## GIVEN PASSAGE
* Begin *

VIDEO: They wept for a departed friend: Farewell Jimmy Doyle

THURLES, but not as we know it.

VIDEO: They wept for a departed friend: Farewell Jimmy Doyle

All roads in the Tipperary town yesterday led in the general direction of the sportsground, a trip the car makes with the easy familiarity of Barry Fitzgerald’s horse in The Quiet Man.

However, at the last minute, we veered not into Semple Stadium but into the Church of St Joseph and St Brigid, across the road from it, to say goodbye to Jimmy Doyle.

There were other differences: No groups of children in their county jerseys, bouncing with excitement before a game, or older men in their shirt sleeves, a jumper held in one hand as they bore down on the Kinane Stand. The men present were in their suits, as they made their way into the packed church, because, for that generation, a suit is the only appropriate clothing when you pay your respects.

* End *

## EXTRACTED ENTRIES
* Begin *

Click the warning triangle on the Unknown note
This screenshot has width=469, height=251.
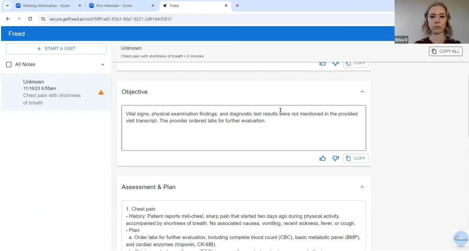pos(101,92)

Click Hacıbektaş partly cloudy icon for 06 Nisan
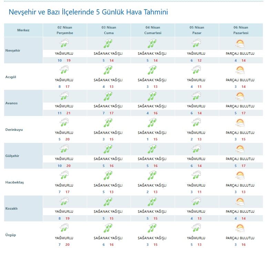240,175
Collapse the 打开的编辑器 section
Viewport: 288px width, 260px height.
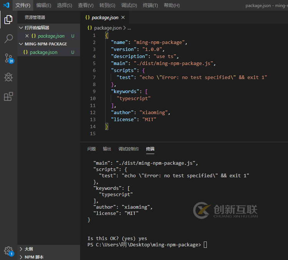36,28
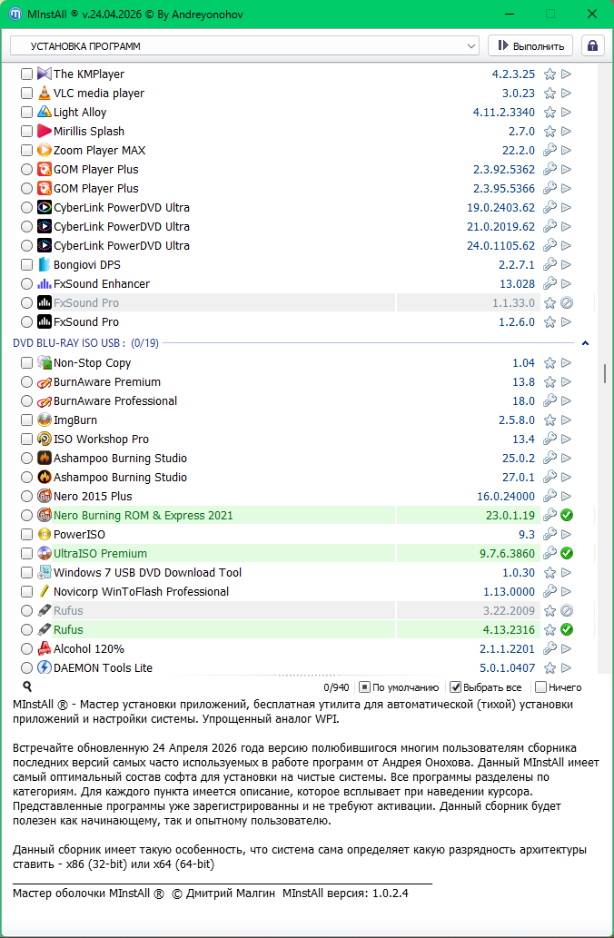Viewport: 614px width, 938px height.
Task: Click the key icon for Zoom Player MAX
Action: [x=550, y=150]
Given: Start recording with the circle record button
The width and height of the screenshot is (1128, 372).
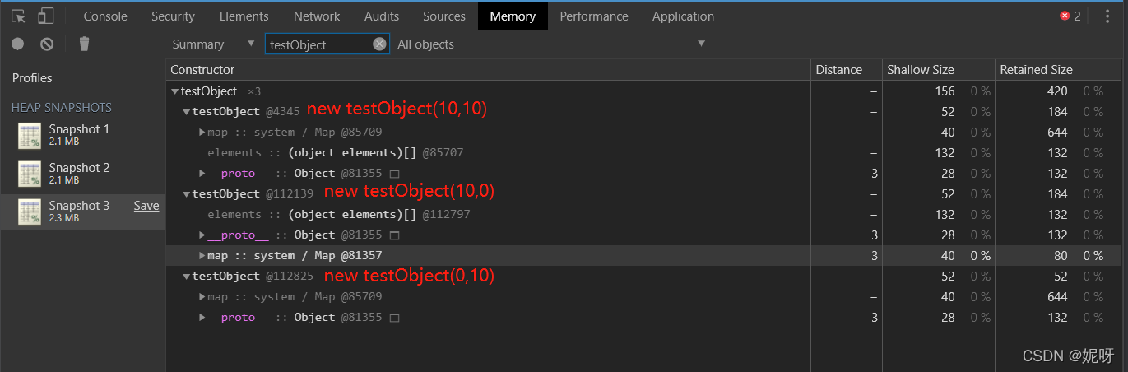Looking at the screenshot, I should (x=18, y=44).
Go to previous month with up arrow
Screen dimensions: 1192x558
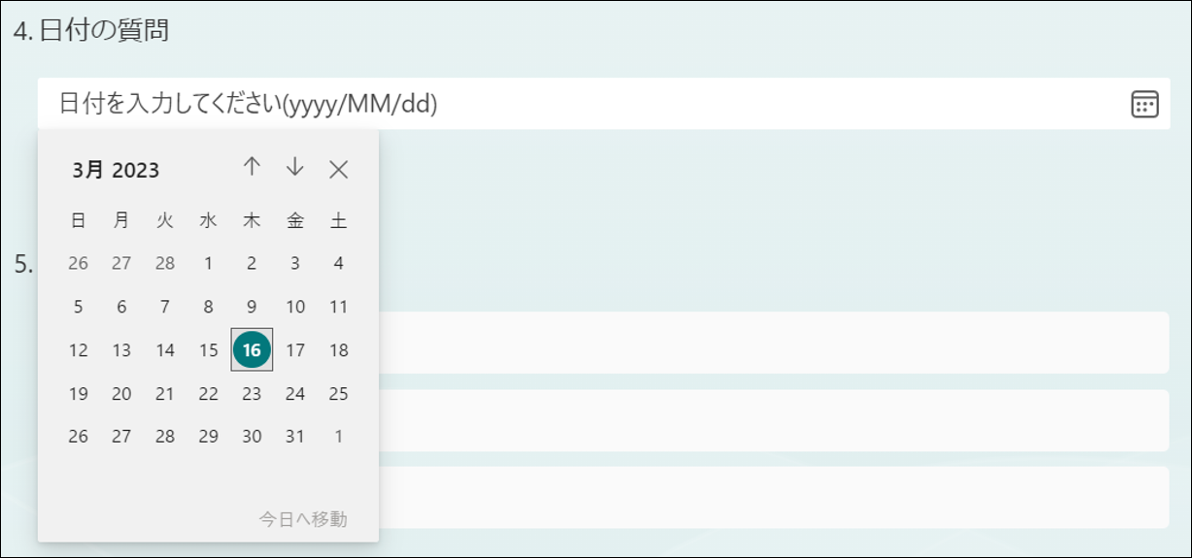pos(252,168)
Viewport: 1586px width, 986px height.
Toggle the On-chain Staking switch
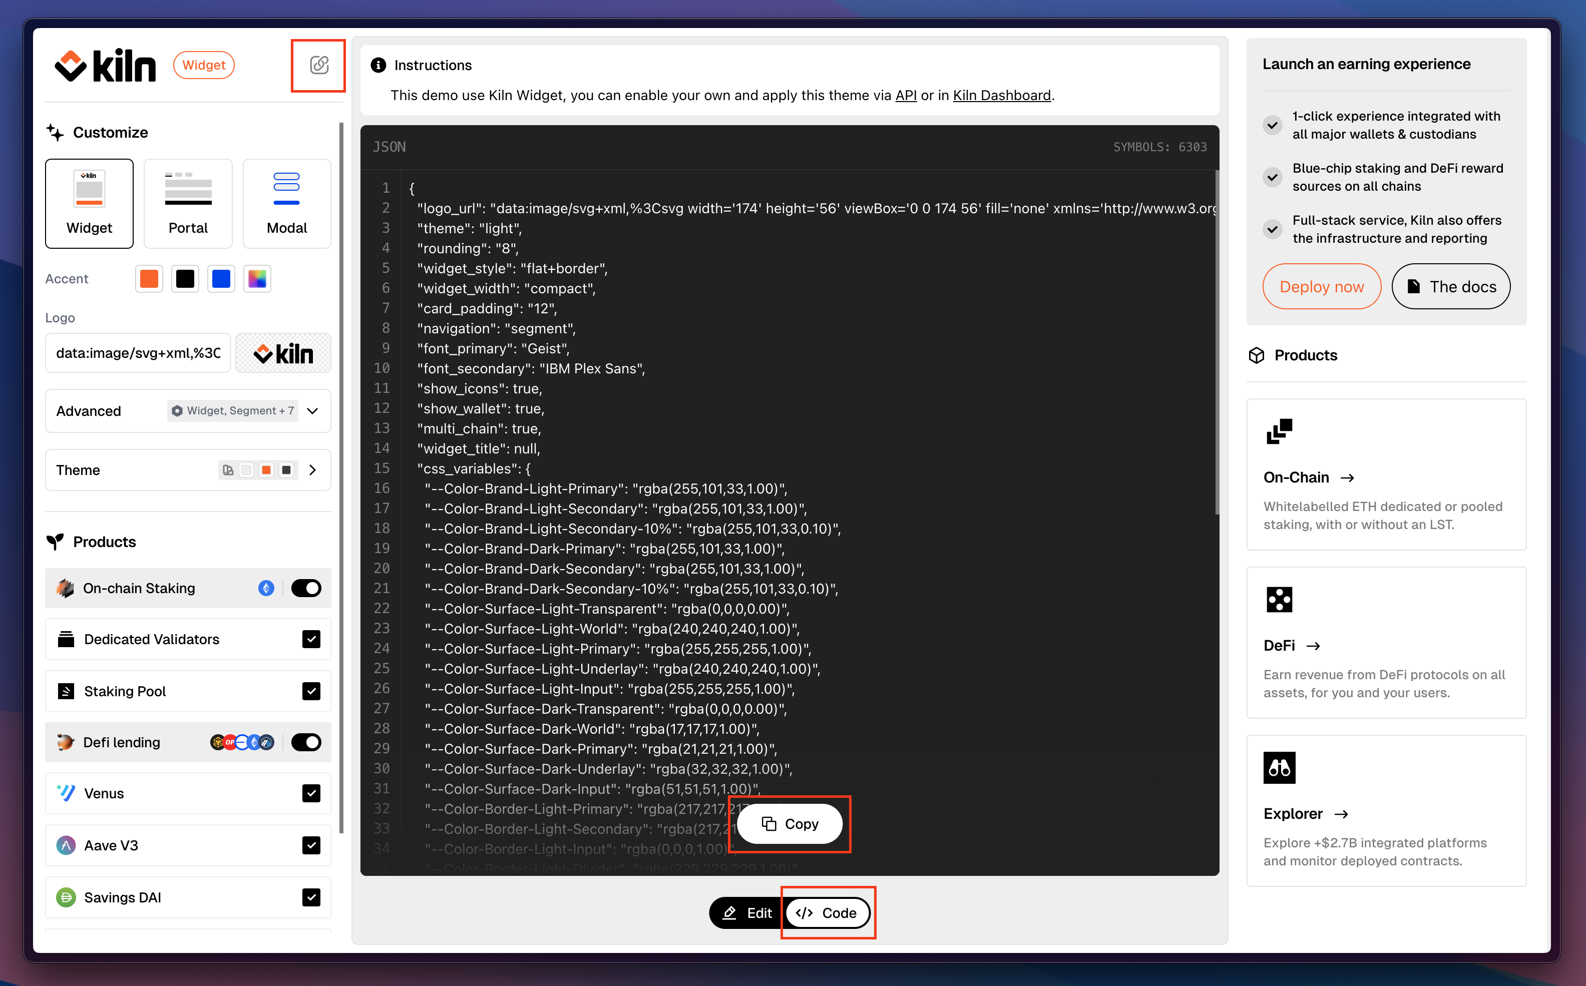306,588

* End *

## GOAL OF THE EXERCISE
Resume the account of the funeral of Jimmy Doyle in Thurles, carrying it on from its final sentence.

## RESPONSE
The man they came to salute lived out his life in a small zone nearby with clear markers — the stadium gates he belted a ball against, the back field where he perfected his free-taking; the clubhouse of Thurles Sarsfields and the stadium playing field, which he lit up so often; his own house, just around the corner.

Contrast that with the reach of his name. The President and the Taoiseach were represented yesterday in the church by their aides-de-camp. Politicians of all persuasions were in the congregation, and the president of the GAA was also present, as were GAA officials from all over the country.

You could have started any number of arguments in the Thurles Sarsfields social centre over the road by simply asking to select a best 15 from the hurlers, past and present, who were in the church.

Outside the church, the talent wasn’t diluted either: In the car park there was a man from the Hurling Team of the Millennium, Brian Whelahan of Offaly.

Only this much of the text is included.